[Goal of the exercise] Would you retype each record exactly as given?

[Source records]
===

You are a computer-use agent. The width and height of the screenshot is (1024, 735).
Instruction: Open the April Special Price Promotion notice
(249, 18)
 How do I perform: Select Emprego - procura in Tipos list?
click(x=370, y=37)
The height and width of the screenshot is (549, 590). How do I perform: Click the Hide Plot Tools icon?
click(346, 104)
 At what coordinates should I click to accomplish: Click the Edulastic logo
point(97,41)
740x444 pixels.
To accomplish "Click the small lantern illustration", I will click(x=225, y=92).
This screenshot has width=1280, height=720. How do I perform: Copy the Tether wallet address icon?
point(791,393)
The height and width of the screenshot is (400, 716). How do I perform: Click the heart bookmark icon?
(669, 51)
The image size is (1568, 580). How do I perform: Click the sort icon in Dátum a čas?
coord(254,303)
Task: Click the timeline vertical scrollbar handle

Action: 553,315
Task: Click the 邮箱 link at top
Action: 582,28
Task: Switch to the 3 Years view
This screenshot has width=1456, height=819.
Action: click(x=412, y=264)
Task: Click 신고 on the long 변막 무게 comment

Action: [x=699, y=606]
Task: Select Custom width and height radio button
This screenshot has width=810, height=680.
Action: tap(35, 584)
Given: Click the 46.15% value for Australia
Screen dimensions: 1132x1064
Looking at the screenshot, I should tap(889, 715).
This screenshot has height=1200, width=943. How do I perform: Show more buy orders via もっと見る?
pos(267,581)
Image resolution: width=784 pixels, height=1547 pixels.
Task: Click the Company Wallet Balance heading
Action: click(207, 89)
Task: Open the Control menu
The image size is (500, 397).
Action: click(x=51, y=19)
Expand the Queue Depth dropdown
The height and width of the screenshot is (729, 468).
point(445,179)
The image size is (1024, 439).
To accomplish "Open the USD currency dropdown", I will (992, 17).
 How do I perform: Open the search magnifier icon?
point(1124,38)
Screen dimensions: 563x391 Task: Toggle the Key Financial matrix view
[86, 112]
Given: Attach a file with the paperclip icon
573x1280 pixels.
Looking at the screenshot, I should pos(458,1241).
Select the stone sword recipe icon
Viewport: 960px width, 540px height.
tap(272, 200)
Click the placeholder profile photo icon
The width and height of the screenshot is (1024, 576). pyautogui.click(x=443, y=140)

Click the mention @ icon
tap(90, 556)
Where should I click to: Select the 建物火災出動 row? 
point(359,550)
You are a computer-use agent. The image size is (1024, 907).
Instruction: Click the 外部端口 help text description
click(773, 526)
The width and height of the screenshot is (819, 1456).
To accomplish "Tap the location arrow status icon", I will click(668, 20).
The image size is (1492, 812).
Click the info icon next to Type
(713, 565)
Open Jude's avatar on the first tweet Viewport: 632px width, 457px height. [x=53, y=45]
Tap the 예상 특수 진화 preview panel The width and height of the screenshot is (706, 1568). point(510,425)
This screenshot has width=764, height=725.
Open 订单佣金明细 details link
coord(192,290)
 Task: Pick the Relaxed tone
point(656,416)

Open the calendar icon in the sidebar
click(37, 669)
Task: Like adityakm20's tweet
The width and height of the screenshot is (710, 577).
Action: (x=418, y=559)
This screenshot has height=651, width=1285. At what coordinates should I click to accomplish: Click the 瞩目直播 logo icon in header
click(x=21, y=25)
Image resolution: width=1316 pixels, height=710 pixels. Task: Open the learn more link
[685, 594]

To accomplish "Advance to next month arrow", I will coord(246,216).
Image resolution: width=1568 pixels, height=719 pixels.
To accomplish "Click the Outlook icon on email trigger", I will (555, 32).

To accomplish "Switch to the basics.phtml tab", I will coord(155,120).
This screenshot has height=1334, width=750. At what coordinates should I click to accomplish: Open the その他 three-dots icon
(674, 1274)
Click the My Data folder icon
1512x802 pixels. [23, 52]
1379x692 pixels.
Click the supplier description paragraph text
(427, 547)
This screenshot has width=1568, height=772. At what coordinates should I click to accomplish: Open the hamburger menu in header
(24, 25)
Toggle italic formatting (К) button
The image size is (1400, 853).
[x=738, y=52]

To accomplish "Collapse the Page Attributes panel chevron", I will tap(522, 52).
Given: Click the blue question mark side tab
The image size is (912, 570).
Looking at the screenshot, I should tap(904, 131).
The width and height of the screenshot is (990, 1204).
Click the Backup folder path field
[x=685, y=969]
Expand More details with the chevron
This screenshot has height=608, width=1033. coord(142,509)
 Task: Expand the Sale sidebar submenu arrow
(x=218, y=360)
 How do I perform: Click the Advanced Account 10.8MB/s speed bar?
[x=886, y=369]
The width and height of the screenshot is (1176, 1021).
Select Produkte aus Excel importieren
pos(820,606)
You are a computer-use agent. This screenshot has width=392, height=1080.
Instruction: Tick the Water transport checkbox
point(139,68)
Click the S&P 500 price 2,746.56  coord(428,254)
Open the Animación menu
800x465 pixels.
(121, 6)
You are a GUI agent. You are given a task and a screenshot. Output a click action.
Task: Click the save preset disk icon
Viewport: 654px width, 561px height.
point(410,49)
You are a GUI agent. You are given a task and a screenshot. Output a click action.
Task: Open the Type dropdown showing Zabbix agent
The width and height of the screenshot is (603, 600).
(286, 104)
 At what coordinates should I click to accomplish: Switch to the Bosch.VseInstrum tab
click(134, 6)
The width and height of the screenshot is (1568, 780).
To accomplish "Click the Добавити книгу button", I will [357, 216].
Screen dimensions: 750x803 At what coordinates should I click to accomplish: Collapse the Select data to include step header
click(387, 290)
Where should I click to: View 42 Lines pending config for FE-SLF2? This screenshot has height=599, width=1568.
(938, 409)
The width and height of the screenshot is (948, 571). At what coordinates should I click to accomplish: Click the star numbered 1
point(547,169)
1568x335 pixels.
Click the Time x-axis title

===

[Finished exercise]
You are a computer-use agent. The width and height of the screenshot is (1024, 735).
Instruction: Open the April Special Price Promotion notice
(249, 18)
 How do I perform: Select Emprego - procura in Tipos list?
click(x=370, y=37)
The height and width of the screenshot is (549, 590). How do I perform: Click the Hide Plot Tools icon?
click(346, 104)
 At what coordinates should I click to accomplish: Click the Edulastic logo
point(97,41)
740x444 pixels.
To accomplish "Click the small lantern illustration", I will click(x=225, y=92).
This screenshot has width=1280, height=720. How do I perform: Copy the Tether wallet address icon?
point(791,393)
The height and width of the screenshot is (400, 716). How do I perform: Click the heart bookmark icon?
(669, 51)
The image size is (1568, 580). How do I perform: Click the sort icon in Dátum a čas?
coord(254,303)
Task: Click the timeline vertical scrollbar handle

Action: 553,315
Task: Click the 邮箱 link at top
Action: 582,28
Task: Switch to the 3 Years view
This screenshot has width=1456, height=819.
Action: click(x=412, y=264)
Task: Click 신고 on the long 변막 무게 comment

Action: [x=699, y=606]
Task: Select Custom width and height radio button
This screenshot has width=810, height=680.
Action: tap(35, 584)
Given: Click the 46.15% value for Australia
Screen dimensions: 1132x1064
Looking at the screenshot, I should tap(889, 715).
This screenshot has height=1200, width=943. How do I perform: Show more buy orders via もっと見る?
pos(267,581)
Image resolution: width=784 pixels, height=1547 pixels.
Task: Click the Company Wallet Balance heading
Action: click(207, 89)
Task: Open the Control menu
The image size is (500, 397).
Action: click(x=51, y=19)
Expand the Queue Depth dropdown
The height and width of the screenshot is (729, 468).
point(445,179)
The image size is (1024, 439).
To accomplish "Open the USD currency dropdown", I will (992, 17).
 How do I perform: Open the search magnifier icon?
point(1124,38)
Screen dimensions: 563x391 Task: Toggle the Key Financial matrix view
[86, 112]
Given: Attach a file with the paperclip icon
573x1280 pixels.
Looking at the screenshot, I should pos(458,1241).
Select the stone sword recipe icon
Viewport: 960px width, 540px height.
tap(272, 200)
Click the placeholder profile photo icon
The width and height of the screenshot is (1024, 576). pyautogui.click(x=443, y=140)

Click the mention @ icon
tap(90, 556)
Where should I click to: Select the 建物火災出動 row? 
point(359,550)
You are a computer-use agent. The image size is (1024, 907).
Instruction: Click the 外部端口 help text description
click(773, 526)
The width and height of the screenshot is (819, 1456).
To accomplish "Tap the location arrow status icon", I will click(668, 20).
The image size is (1492, 812).
Click the info icon next to Type
(713, 565)
Open Jude's avatar on the first tweet Viewport: 632px width, 457px height. [x=53, y=45]
Tap the 예상 특수 진화 preview panel The width and height of the screenshot is (706, 1568). point(510,425)
This screenshot has width=764, height=725.
Open 订单佣金明细 details link
coord(192,290)
 Task: Pick the Relaxed tone
point(656,416)

Open the calendar icon in the sidebar
click(37, 669)
Task: Like adityakm20's tweet
The width and height of the screenshot is (710, 577).
Action: (x=418, y=559)
This screenshot has height=651, width=1285. At what coordinates should I click to accomplish: Click the 瞩目直播 logo icon in header
click(x=21, y=25)
Image resolution: width=1316 pixels, height=710 pixels. Task: Open the learn more link
[685, 594]

To accomplish "Advance to next month arrow", I will coord(246,216).
Image resolution: width=1568 pixels, height=719 pixels.
To accomplish "Click the Outlook icon on email trigger", I will (555, 32).

To accomplish "Switch to the basics.phtml tab", I will coord(155,120).
This screenshot has height=1334, width=750. At what coordinates should I click to accomplish: Open the その他 three-dots icon
(674, 1274)
Click the My Data folder icon
1512x802 pixels. [23, 52]
1379x692 pixels.
Click the supplier description paragraph text
(427, 547)
This screenshot has width=1568, height=772. At what coordinates should I click to accomplish: Open the hamburger menu in header
(24, 25)
Toggle italic formatting (К) button
The image size is (1400, 853).
[x=738, y=52]

To accomplish "Collapse the Page Attributes panel chevron", I will tap(522, 52).
Given: Click the blue question mark side tab
The image size is (912, 570).
Looking at the screenshot, I should tap(904, 131).
The width and height of the screenshot is (990, 1204).
Click the Backup folder path field
[x=685, y=969]
Expand More details with the chevron
This screenshot has height=608, width=1033. coord(142,509)
 Task: Expand the Sale sidebar submenu arrow
(x=218, y=360)
 How do I perform: Click the Advanced Account 10.8MB/s speed bar?
[x=886, y=369]
The width and height of the screenshot is (1176, 1021).
Select Produkte aus Excel importieren
pos(820,606)
You are a computer-use agent. This screenshot has width=392, height=1080.
Instruction: Tick the Water transport checkbox
point(139,68)
Click the S&P 500 price 2,746.56  coord(428,254)
Open the Animación menu
800x465 pixels.
(121, 6)
You are a GUI agent. You are given a task and a screenshot. Output a click action.
Task: Click the save preset disk icon
Viewport: 654px width, 561px height.
point(410,49)
You are a GUI agent. You are given a task and a screenshot. Output a click action.
Task: Open the Type dropdown showing Zabbix agent
The width and height of the screenshot is (603, 600).
(286, 104)
 At what coordinates should I click to accomplish: Switch to the Bosch.VseInstrum tab
click(134, 6)
The width and height of the screenshot is (1568, 780).
To accomplish "Click the Добавити книгу button", I will [357, 216].
Screen dimensions: 750x803 At what coordinates should I click to accomplish: Collapse the Select data to include step header
click(387, 290)
Where should I click to: View 42 Lines pending config for FE-SLF2? This screenshot has height=599, width=1568.
(938, 409)
The width and height of the screenshot is (948, 571). At what coordinates should I click to accomplish: Click the star numbered 1
point(547,169)
1568x335 pixels.
Click the Time x-axis title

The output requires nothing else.